▶ _Required tasks_
(1) In the excerpt on obesity journalism, which journalists does the author call really dangerous?
(2) Pick up the excerpt on obesity journalism after its final sentence and keep writing.

▶ _Selected extract_
════════
D. Science Cynicism and Overly
Broad Mistrust of Expertise
Journalists
writing about the problem of obesity have responded to this ongoing confusion
by either claiming we don't know what
causes obesity or by trying to promote a particular new finding. The problem is very complex in some ways, but
it is very misleading to say that we don't know enough about it to move toward
better solutions. The journalists who
say we don't know the answer are a minor concern though, they are at least
sincerely trying to be good communicators of the science and clear up the
confusion. The ones who are really
dangerous are the grandiose prophets of false information.
What
we usually have is a theory that catches the interest of the journalist and
then they confirm it by gathering information and telling stories that
reinforce their own theory. This is a
compelling and powerful way to communicate, but it offers no assurance that
they are getting the science right. And
while we sometimes find out about truly revolutionary ideas this way, as it
turns out, these "sciencey" storytellers are most often getting as
much of the science wrong as they are getting right.
These
"sciencey" journalists often end up asking bad questions and then we
end up talking about the wrong things. I
think this is a big part of the problem and the reason I have written this
book. I hope to describe what we know about the problem of fatness
without falling into the common trap of arrogance and confirmatory bias, but of
course I can only argue my own perspective.
════════
▶ _Information shown_

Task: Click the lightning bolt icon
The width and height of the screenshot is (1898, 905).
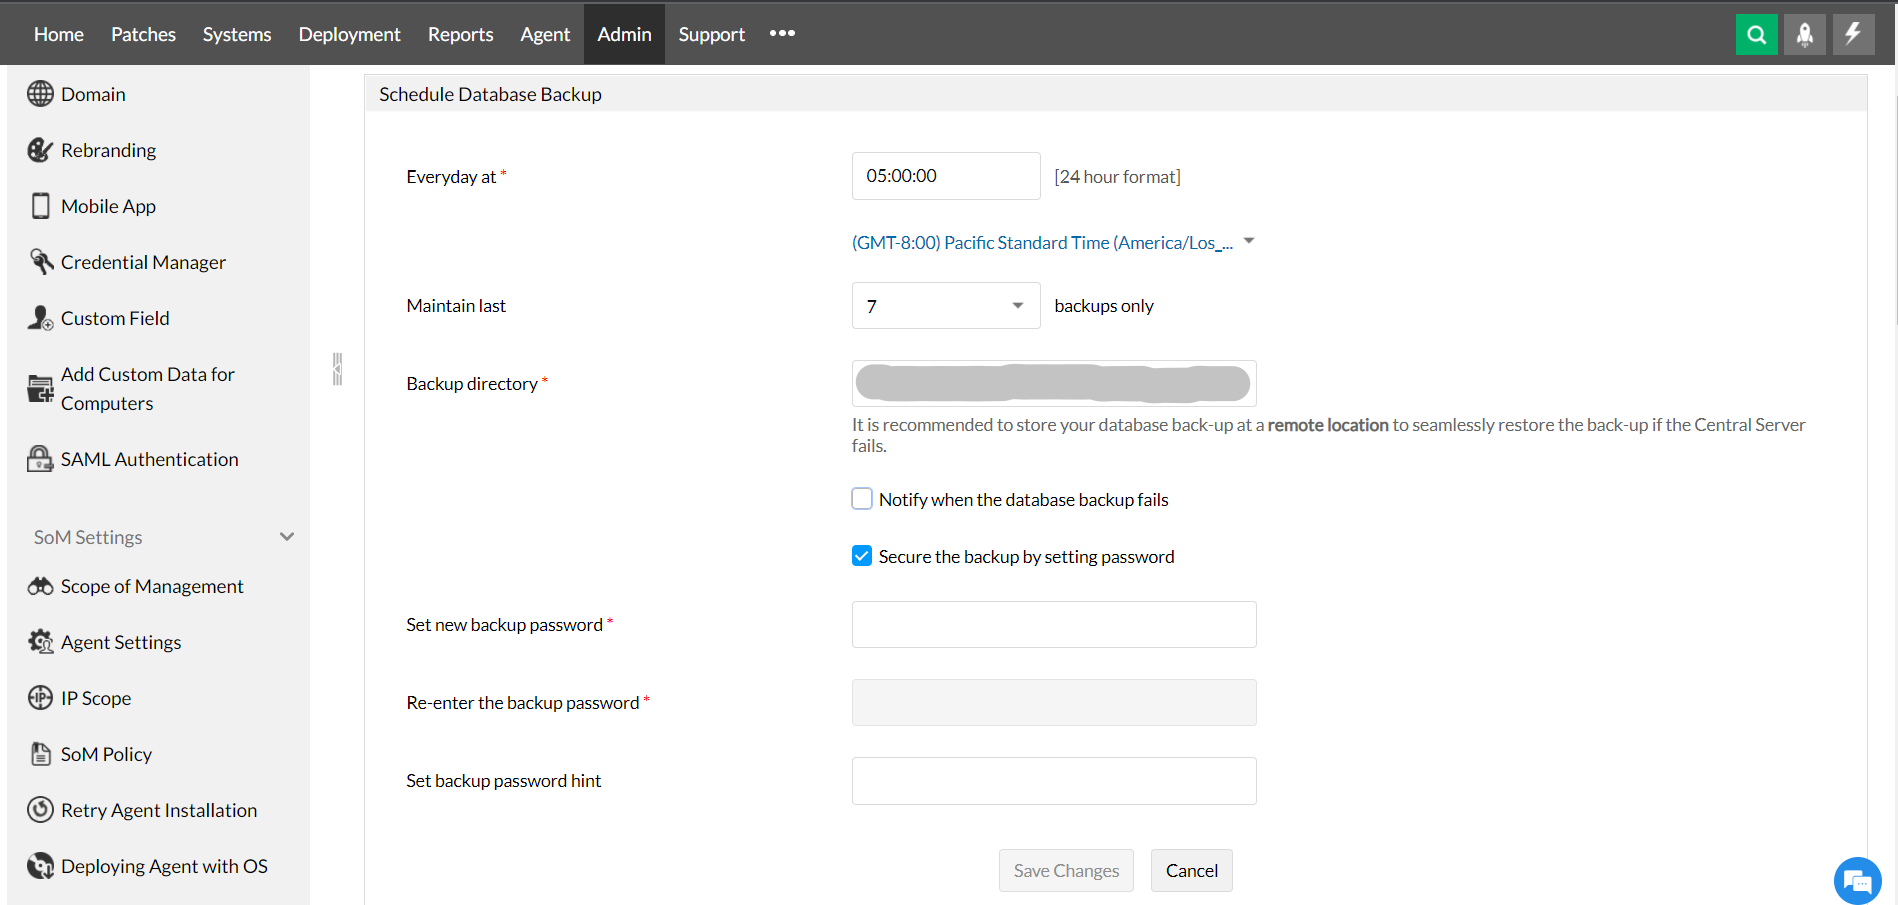Action: tap(1853, 35)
════════
▶ _Exercise responses_
(1) The grandiose prophets of false information.

(2)
I could be wrong about the scientific consensus, but I will do my best
to communicate it as faithfully as I can.
The
unconstrained confirmatory bias by journalists wouldn't be so bad by itself in
some cases, since they do sometimes bring information to light that was not
previously well known. At least some
people would benefit from some of this information. But these folks often then read some
scientific literature to try to bolster their articles and books and I feel
they often do a hatchet job on it. They
can't reconcile their idiosyncratic theories with the existing evidence so they
start claiming that the evidence that conflicts with their own theory was due
to "corrupt researchers." This ad hominem strategy has been a highly
successful one for some authors, but it is an unfair way to argue and much
worse, it plays into general cultural cynicism of science. That part is extremely bad for the rest
us. It means we perceive the science as
arbitrary or a matter of choosing sides based on what sounds plausible or what
seems to work for some people. It feeds
the popular trend for imagining that everyone is naturally capable of
evaluating scientific evidence by virtue of "common sense."
What
often happens, I believe, is that we end up mistrusting
expertise, which is in itself a very serious problem. That fact that we find so many false or
misleading claims of expertise makes the problem of finding, trusting, and
interpreting legitimate expertise even more of a challenge. Nutrition and health sometimes involve on
complex technical knowledge and interpreting rich patterns of seemingly
conflicting evidence. This kind of
interpretative skill and knowledge is not something we possess as part of our
"common sense." It is
something that requires not only understanding "critical thinking" in
general, but also requires domain-specific knowledge in the specific fields in
question.
The backlash culture and especially cynicism of real expertise has fed bias and
arrogance by various popular journalists who then set the tone for popular
conversations in unproductive ways.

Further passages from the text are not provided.